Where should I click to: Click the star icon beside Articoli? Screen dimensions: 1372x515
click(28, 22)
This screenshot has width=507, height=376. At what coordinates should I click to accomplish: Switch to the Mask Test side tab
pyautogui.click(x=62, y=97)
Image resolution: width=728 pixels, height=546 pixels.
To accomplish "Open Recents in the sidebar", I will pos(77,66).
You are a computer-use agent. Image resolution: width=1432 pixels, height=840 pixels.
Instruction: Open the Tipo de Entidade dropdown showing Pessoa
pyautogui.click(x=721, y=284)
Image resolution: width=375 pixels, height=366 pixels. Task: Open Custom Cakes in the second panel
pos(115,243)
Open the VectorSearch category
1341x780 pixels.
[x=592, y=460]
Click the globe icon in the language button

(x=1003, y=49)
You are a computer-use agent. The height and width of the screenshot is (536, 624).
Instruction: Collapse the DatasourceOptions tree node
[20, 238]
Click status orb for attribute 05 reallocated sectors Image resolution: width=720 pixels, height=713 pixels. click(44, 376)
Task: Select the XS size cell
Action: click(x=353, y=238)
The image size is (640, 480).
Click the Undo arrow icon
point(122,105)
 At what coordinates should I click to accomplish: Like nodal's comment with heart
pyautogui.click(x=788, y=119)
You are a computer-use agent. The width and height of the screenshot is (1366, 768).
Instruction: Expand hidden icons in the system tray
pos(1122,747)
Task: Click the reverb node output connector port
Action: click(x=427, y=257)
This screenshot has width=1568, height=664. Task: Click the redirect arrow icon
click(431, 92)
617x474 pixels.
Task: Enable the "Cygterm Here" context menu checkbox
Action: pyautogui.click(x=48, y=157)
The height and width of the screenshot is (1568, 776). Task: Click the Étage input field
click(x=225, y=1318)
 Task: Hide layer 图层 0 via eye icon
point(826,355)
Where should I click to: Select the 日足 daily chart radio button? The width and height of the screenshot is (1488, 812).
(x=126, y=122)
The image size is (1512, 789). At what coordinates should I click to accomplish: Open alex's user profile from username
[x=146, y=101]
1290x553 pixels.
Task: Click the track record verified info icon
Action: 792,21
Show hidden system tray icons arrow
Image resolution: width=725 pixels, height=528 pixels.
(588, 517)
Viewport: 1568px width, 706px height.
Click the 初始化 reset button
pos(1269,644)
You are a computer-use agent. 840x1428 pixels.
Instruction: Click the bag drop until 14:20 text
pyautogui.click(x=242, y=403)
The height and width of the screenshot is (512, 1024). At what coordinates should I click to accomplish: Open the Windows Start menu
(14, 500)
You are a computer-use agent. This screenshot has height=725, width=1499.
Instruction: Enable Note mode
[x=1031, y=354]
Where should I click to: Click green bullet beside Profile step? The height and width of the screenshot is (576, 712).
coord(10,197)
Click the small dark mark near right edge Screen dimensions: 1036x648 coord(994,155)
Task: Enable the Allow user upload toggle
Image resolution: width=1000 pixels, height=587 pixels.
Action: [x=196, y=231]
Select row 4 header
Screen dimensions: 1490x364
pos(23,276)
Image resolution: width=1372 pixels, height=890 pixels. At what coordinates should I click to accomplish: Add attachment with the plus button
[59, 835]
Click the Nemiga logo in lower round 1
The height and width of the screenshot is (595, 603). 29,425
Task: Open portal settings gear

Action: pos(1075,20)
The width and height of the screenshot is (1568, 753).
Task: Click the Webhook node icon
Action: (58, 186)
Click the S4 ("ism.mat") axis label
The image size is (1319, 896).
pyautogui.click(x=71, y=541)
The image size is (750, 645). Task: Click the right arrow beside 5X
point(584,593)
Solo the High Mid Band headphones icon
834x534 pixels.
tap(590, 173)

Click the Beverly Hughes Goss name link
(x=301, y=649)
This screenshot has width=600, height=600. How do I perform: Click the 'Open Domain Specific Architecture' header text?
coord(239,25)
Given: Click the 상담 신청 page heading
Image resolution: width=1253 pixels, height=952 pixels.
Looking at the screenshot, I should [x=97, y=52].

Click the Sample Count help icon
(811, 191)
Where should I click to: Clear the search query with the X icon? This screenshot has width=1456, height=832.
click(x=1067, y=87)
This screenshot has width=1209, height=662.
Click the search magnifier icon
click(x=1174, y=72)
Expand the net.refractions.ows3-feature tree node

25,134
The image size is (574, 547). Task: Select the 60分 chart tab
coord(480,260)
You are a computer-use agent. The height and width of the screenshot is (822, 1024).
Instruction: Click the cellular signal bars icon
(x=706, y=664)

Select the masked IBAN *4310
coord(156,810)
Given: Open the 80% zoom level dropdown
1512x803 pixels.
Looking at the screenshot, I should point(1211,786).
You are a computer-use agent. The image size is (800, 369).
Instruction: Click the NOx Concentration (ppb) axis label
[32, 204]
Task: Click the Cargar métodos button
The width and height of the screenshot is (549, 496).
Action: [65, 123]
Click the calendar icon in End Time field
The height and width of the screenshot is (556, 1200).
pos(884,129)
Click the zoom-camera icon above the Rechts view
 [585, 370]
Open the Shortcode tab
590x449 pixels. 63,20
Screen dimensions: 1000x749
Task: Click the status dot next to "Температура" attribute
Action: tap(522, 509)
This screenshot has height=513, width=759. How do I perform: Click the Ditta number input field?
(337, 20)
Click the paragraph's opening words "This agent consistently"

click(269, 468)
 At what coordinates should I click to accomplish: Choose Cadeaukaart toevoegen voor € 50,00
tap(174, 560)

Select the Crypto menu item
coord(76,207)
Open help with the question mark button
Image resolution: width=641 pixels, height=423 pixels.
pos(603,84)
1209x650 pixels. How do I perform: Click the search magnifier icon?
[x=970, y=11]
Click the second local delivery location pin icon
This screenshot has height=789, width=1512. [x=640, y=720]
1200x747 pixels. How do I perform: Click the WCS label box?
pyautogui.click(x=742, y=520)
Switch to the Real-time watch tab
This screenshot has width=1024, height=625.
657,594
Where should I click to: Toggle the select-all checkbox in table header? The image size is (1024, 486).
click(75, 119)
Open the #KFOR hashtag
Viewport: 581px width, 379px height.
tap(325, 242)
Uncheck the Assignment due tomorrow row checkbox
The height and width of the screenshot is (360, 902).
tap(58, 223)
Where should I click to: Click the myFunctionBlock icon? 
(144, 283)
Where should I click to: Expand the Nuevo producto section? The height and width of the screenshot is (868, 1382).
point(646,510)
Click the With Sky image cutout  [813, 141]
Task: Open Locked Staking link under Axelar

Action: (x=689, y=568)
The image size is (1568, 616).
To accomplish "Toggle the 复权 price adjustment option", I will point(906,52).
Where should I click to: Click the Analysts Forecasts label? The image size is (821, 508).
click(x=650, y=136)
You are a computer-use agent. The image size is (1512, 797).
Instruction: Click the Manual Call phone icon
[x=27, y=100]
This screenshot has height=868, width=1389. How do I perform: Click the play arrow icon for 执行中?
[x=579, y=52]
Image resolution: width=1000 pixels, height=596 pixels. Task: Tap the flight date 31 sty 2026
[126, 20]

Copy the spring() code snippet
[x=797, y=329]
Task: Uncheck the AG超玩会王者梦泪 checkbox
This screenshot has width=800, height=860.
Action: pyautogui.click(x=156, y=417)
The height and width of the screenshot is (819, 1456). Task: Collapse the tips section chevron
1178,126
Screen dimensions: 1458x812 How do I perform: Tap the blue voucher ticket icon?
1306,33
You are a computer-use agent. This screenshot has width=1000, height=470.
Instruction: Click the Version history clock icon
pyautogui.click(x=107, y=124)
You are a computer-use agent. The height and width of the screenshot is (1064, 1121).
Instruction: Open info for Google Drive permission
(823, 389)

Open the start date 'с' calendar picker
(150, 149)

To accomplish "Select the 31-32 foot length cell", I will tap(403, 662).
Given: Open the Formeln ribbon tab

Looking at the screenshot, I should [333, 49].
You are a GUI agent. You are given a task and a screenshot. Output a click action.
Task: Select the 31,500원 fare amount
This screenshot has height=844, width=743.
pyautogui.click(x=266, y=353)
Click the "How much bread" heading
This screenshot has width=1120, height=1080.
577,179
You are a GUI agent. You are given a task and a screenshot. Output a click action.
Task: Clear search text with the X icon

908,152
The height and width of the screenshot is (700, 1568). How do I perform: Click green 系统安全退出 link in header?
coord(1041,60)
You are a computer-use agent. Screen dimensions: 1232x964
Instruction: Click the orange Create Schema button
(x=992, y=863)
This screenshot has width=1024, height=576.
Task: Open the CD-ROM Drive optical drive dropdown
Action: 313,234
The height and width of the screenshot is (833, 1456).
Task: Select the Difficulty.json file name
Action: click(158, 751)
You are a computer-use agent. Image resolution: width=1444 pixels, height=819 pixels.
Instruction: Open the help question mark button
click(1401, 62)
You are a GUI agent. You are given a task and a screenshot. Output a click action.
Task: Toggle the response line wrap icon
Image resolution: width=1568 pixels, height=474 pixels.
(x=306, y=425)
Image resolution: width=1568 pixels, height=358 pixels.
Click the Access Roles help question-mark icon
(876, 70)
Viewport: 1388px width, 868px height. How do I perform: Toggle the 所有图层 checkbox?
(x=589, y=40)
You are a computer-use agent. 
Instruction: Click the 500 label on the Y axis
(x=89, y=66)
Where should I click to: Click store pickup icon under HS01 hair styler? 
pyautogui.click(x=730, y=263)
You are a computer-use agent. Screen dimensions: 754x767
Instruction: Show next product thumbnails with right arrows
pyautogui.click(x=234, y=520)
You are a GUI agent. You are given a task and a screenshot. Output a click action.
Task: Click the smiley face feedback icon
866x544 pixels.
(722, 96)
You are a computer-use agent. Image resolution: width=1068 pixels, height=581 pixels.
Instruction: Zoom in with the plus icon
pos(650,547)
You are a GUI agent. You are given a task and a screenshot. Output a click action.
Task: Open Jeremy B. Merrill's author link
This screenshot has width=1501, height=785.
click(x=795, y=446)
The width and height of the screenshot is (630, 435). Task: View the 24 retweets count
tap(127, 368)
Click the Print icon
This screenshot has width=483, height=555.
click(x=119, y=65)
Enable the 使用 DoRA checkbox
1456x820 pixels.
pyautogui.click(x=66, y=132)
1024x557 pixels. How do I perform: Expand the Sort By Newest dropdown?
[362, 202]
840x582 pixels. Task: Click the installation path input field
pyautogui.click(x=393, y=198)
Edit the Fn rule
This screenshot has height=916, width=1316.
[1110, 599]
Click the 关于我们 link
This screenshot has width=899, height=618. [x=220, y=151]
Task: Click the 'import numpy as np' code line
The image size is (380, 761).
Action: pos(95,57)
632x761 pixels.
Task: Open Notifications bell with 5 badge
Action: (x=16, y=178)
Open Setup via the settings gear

+ + + + + + +

Would you please write out, exactly and with no other lines, the stretch of the listing above from the line containing "Where should I click to: Toggle" through the line containing "Click the With"?

Where should I click to: Toggle the select-all checkbox in table header? The image size is (1024, 486).
click(75, 119)
Open the #KFOR hashtag
Viewport: 581px width, 379px height.
tap(325, 242)
Uncheck the Assignment due tomorrow row checkbox
The height and width of the screenshot is (360, 902).
tap(58, 223)
Where should I click to: Click the myFunctionBlock icon? 
(144, 283)
Where should I click to: Expand the Nuevo producto section? The height and width of the screenshot is (868, 1382).
point(646,510)
Click the With Sky image cutout  [813, 141]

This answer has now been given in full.